So I can’t really vouch for these stats and I found them on the Shaw List serv. But they are very interesting and hopeful.
via The Monkey Cage: A Colorful Race.
That’s what makes work now underway by Georgetown graduate student Lindsay Pettingill intriguing. Pettingill collected all of the calls made to D.C.’s 311 hotline—over 1.5 million calls in all—from 2000-2009. These calls are service requests, and the District tracks its response times to each request. Pettingill shows below how these response times vary both by ward and by year.
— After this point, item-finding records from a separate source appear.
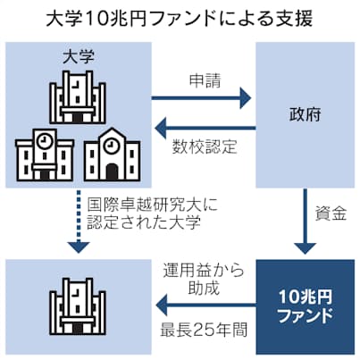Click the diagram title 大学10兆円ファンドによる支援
point(180,18)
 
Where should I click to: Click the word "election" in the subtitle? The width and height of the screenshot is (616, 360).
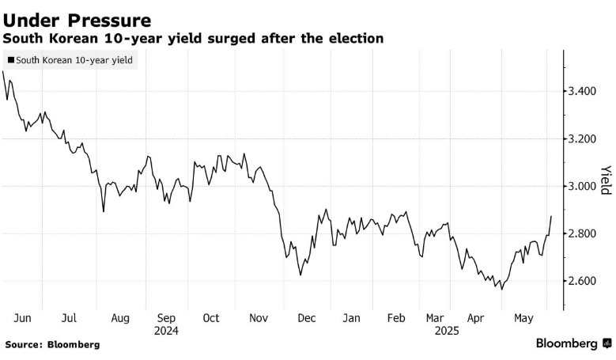357,38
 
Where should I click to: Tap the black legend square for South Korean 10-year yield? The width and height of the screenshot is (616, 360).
9,59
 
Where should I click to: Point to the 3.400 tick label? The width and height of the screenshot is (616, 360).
584,92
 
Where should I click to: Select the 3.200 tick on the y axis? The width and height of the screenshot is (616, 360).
584,139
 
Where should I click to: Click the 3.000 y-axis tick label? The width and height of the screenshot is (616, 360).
584,187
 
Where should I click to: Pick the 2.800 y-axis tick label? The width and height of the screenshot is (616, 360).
584,234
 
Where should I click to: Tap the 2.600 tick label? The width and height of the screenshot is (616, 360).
584,282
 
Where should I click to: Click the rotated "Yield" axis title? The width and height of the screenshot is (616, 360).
605,180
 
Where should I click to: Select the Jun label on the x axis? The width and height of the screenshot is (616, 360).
23,318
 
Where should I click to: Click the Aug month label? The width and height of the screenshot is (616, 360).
119,318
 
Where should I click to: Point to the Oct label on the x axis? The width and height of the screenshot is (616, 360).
211,318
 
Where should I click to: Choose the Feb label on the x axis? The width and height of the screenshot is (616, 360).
397,318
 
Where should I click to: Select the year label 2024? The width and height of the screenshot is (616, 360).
165,331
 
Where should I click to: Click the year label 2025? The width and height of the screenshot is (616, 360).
444,331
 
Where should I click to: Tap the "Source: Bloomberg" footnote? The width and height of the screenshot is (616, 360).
52,345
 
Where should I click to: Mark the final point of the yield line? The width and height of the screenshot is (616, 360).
551,216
First, we see substantial improvement in average response times. In 2000, it was taking the District upwards of 40 days to respond. By 2009, that figure was down to 11 on average. Most of the decline took place during the tenure of Anthony Williams, Fenty’s predecessor. The other key fact: response times across neighborhoods have converged over the years, with just two days separating the neighborhood with the longest response time from the neighborhood with the shortest response time in 2009. Calls from the heavily black neighborhoods like Berry Farm and Kenilworth don’t seem to go unanswered. In fact, it was the predominantly white neighborhoods in Northwest that initially saw the slowest response times, although those gaps have closed. Of course, this is not the only metric of bias in District services—and capital projects could tell a very different story. But if you see a broken meter outside the Woodley Park Marriott, don’t expect special service because of that green Fenty sign on the nearby lawn.